Task instructions: Reproduce part of the AdZyklopädie article word for word, beginning at the words "1998 the archive" and stopping after "GmbH in Hamburg.".

Source extract:
+++++

= AdZyklopädie =

Digital archive for advertising

'AdZyklopädie' is a German coined word with the meaning encyclopedia for advertisements. The AdZyklopädie is a digital archive for advertising, independently storing old and current advertisements from different media on a large scale – advertisements from public or professional journals, newspapers, TV, cinema, posters/Out-of-Home, internet, Infoscreen, digital signage, airport advertising, radio advertising.

== History ==
Advertisements in publications form a big part of advertising and are a cultural property. Advertisements are developed, designed and provided with text by creative people of advertising agencies, but they cannot be found in any state-archive.
Until the end of 1990 in Germany only Stefan Rögener with his company AdFinder in Hamburg and Marien Riepelmeier in connection with the BBDO Düsseldorf archived advertisements in an extensive way and offered them to advertising agencies for research, because for the creation of new advertising campaigns it is important to know former advertising for the same product by different providers and how competitors currently advertise the product.

1998 the archive AdFinder rapidly became too small and Stefan Rögener and Peter Karow had the, at that time rakish, idea to digitalize advertisements and offer them via internet. This could do away with the limited space and guarantee great up-to-dateness and availability. They found an innovative business management at the GWA headquarter (German Association of Communication Agencies) and concluded a cooperation agreement about the future online use of the archive with the GWA. In the same year they founded the company AdVision digital GmbH in Hamburg.

== Description ==
The AdZyklopädie provides advertising in printed media since 1947 and TV advertisements since 1970. It is almost not possible to explore the history of advertising beyond 1947, because there are no generally available digital collections. Now, at the beginning of 2017, the archive contains more than 6.5 million advertising campaigns and the 50 employees of AdVision regularly archive about 1,500 national and international titles from public and professional journals, 100 daily newspapers and 75 TV stations – approximately 70,000 advertising campaigns per month. So the AdZyklopädie is the biggest archive for advertising campaigns in Germany. Thanks to the huge amount of stored criteria nowadays it is even possible to explore the relative importance of a campaign according to different criteria like diversification, effects, costs and media.

The online archive is especially available to advertising agencies and advertisers via a research subscription. For competition monitoring the AdZyklopädie especially allows investigating media and schematic plans as well as spendings of individual companies or branches.

+++++

Extracted data:

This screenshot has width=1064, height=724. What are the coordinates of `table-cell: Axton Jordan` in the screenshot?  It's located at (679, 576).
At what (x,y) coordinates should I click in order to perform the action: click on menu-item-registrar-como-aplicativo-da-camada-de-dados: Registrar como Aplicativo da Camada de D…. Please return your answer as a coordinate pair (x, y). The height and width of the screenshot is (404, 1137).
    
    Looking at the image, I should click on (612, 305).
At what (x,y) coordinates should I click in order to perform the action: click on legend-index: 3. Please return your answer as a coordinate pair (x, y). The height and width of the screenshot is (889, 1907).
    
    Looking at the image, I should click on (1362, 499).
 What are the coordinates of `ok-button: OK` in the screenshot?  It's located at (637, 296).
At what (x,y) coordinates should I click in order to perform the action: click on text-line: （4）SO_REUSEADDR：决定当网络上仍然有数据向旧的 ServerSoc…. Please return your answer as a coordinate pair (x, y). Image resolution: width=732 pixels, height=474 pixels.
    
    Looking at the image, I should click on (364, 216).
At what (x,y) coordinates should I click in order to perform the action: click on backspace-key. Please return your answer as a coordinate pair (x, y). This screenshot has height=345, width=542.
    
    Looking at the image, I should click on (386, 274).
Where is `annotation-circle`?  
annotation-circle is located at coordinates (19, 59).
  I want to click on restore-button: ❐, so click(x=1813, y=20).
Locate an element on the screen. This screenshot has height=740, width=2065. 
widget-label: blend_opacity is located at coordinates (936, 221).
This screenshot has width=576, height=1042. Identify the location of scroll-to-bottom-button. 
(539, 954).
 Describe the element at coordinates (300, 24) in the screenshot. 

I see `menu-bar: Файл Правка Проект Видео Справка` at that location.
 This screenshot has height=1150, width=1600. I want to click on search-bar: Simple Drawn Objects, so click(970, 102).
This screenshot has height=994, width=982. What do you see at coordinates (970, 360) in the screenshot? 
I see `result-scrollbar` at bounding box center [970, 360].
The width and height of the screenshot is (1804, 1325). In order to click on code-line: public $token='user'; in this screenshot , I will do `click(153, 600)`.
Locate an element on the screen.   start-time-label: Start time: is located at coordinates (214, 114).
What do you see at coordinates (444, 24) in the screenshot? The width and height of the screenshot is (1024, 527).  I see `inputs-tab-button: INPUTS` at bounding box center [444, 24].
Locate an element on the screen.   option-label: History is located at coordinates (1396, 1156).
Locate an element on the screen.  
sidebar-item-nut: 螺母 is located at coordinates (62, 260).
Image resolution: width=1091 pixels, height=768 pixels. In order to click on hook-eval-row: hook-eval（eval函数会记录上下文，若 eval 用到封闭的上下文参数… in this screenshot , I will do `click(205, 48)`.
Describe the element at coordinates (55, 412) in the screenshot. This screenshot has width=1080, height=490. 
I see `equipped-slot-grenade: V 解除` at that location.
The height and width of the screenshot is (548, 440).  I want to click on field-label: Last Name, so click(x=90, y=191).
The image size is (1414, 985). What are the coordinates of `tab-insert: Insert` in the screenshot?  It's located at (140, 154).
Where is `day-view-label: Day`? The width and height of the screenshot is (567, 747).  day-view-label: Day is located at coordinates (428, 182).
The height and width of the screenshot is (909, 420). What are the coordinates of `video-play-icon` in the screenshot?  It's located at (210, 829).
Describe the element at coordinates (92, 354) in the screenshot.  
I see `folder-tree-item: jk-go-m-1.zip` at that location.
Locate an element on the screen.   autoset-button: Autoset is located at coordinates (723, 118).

+++++

Answer box:
1998 the archive AdFinder rapidly became too small and Stefan Rögener and Peter Karow had the, at that time rakish, idea to digitalize advertisements and offer them via internet. This could do away with the limited space and guarantee great up-to-dateness and availability. They found an innovative business management at the GWA headquarter (German Association of Communication Agencies) and concluded a cooperation agreement about the future online use of the archive with the GWA. In the same year they founded the company AdVision digital GmbH in Hamburg.